◆ **Data entries**:
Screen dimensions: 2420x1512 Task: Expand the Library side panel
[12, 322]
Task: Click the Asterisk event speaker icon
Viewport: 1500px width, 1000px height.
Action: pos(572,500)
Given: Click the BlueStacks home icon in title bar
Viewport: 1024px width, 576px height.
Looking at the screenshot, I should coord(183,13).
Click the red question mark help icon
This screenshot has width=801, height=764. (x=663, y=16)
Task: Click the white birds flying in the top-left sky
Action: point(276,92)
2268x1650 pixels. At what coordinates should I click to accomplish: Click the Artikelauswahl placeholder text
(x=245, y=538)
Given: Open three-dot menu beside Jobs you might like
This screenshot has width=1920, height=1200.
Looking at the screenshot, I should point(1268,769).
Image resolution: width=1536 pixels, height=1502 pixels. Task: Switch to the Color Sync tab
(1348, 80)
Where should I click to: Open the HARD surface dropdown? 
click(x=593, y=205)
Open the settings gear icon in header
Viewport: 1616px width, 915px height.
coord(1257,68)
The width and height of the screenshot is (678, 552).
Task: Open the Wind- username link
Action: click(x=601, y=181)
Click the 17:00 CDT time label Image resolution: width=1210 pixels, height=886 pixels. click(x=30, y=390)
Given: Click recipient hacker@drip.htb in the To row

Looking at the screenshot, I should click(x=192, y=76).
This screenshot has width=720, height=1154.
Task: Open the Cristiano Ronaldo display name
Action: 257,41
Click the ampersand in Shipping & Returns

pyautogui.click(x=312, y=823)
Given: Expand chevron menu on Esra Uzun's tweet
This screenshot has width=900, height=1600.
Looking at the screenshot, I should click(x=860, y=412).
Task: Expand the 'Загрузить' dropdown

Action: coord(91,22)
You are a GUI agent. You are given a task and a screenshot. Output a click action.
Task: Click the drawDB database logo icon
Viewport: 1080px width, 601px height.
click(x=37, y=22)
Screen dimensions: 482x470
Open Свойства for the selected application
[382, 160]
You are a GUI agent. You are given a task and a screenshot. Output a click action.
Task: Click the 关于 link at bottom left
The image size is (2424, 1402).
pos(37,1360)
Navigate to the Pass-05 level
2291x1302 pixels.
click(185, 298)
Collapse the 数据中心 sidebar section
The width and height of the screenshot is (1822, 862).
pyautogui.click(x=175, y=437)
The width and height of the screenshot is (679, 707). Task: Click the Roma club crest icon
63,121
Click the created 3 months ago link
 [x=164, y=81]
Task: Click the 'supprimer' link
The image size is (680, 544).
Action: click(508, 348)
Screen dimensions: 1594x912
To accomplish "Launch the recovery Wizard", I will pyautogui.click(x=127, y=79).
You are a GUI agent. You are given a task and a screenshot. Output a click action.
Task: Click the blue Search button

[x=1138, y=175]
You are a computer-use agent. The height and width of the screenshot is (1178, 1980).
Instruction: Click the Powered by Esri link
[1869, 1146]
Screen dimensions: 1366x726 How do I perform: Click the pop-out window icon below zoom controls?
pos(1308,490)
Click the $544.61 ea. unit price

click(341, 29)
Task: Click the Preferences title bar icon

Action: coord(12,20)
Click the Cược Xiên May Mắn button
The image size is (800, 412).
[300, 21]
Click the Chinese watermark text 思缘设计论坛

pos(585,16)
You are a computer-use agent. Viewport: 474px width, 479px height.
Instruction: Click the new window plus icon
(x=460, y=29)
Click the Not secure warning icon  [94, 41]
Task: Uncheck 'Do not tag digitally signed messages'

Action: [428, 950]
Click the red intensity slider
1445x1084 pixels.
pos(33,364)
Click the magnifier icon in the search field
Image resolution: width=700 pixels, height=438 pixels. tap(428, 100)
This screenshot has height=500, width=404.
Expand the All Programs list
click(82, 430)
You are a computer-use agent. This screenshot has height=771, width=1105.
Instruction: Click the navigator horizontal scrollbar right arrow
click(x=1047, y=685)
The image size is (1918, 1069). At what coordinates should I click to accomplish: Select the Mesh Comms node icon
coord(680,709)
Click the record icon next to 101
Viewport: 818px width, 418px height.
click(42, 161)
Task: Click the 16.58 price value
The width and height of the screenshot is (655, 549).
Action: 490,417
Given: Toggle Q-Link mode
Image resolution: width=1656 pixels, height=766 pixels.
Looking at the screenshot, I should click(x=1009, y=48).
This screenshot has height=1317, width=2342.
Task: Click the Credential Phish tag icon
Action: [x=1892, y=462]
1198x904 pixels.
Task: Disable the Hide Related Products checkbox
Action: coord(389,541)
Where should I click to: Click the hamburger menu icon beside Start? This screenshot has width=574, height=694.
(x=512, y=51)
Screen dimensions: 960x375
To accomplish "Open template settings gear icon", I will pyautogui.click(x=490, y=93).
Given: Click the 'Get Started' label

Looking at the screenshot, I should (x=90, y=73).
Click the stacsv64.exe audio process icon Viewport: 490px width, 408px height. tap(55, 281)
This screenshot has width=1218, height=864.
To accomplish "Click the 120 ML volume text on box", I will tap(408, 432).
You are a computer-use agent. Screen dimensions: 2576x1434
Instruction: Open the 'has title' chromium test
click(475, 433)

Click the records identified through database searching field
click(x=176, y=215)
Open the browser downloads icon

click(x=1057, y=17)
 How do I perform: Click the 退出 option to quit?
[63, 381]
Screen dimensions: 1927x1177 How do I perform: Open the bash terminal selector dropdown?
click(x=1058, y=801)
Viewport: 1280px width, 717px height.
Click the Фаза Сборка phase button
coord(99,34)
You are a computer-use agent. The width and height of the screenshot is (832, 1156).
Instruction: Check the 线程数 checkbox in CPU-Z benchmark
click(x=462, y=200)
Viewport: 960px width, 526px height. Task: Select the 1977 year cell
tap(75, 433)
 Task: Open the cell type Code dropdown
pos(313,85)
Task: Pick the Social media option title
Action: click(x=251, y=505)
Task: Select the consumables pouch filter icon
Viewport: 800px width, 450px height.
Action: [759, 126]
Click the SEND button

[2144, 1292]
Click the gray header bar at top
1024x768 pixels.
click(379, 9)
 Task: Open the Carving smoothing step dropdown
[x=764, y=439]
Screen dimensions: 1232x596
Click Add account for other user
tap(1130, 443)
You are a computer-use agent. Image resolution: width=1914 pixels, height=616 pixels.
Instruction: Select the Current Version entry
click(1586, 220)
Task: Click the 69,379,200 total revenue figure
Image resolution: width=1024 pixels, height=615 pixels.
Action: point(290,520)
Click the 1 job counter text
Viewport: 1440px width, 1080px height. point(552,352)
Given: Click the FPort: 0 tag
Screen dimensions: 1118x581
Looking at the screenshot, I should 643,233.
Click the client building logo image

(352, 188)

◆ **What is being asked**: Filter the rows above down to the lines that contain the string "resolution", copying each one. Match case exactly.

◆ **Solved problem**:
Image resolution: width=1536 pixels, height=1502 pixels. Task: Switch to the Color Sync tab
Click the 17:00 CDT time label Image resolution: width=1210 pixels, height=886 pixels. click(x=30, y=390)
Image resolution: width=700 pixels, height=438 pixels. tap(428, 100)
Image resolution: width=1656 pixels, height=766 pixels.
You are a computer-use agent. Image resolution: width=1914 pixels, height=616 pixels.
Image resolution: width=1024 pixels, height=615 pixels.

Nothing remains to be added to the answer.